• GIVEN PROBLEM
Find every line in the records below that contains the string "Remove" with the same capital and small letters, and copy each of those lines.

▼

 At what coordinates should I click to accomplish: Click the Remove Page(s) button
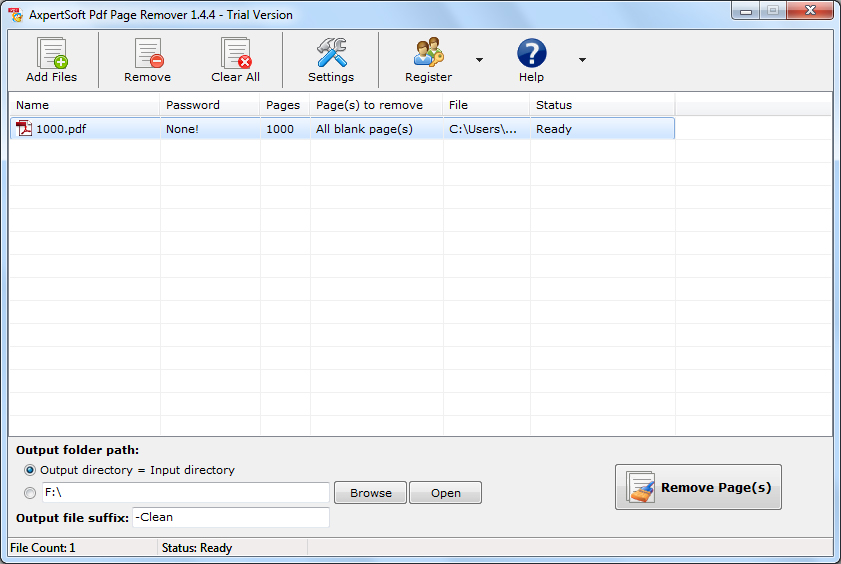[x=698, y=487]
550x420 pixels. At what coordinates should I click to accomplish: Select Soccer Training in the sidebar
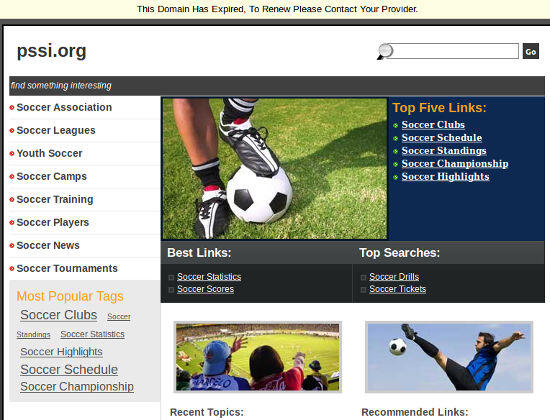click(55, 199)
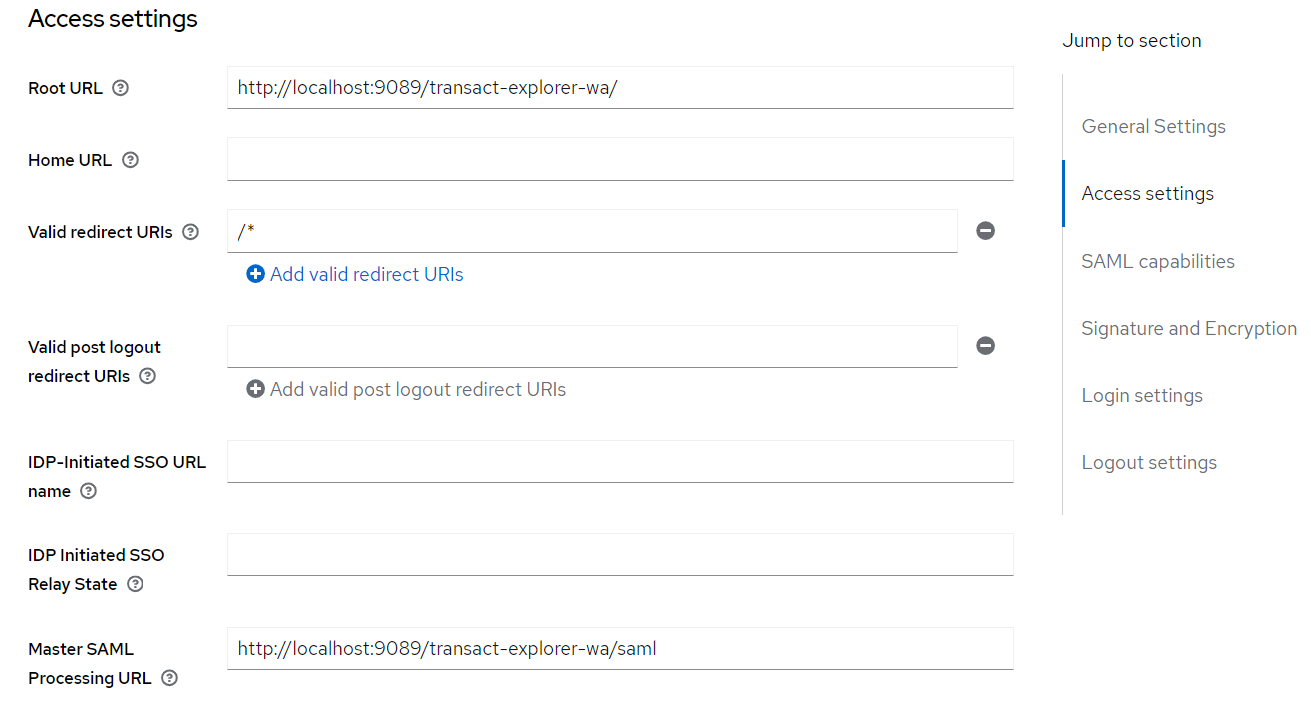This screenshot has width=1311, height=719.
Task: Remove the empty post logout redirect URI
Action: click(x=985, y=346)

▲

• FINAL RESULT
 At what coordinates should I click to accomplish: Click the Remove Page(s) button
Task: Remove the empty post logout redirect URI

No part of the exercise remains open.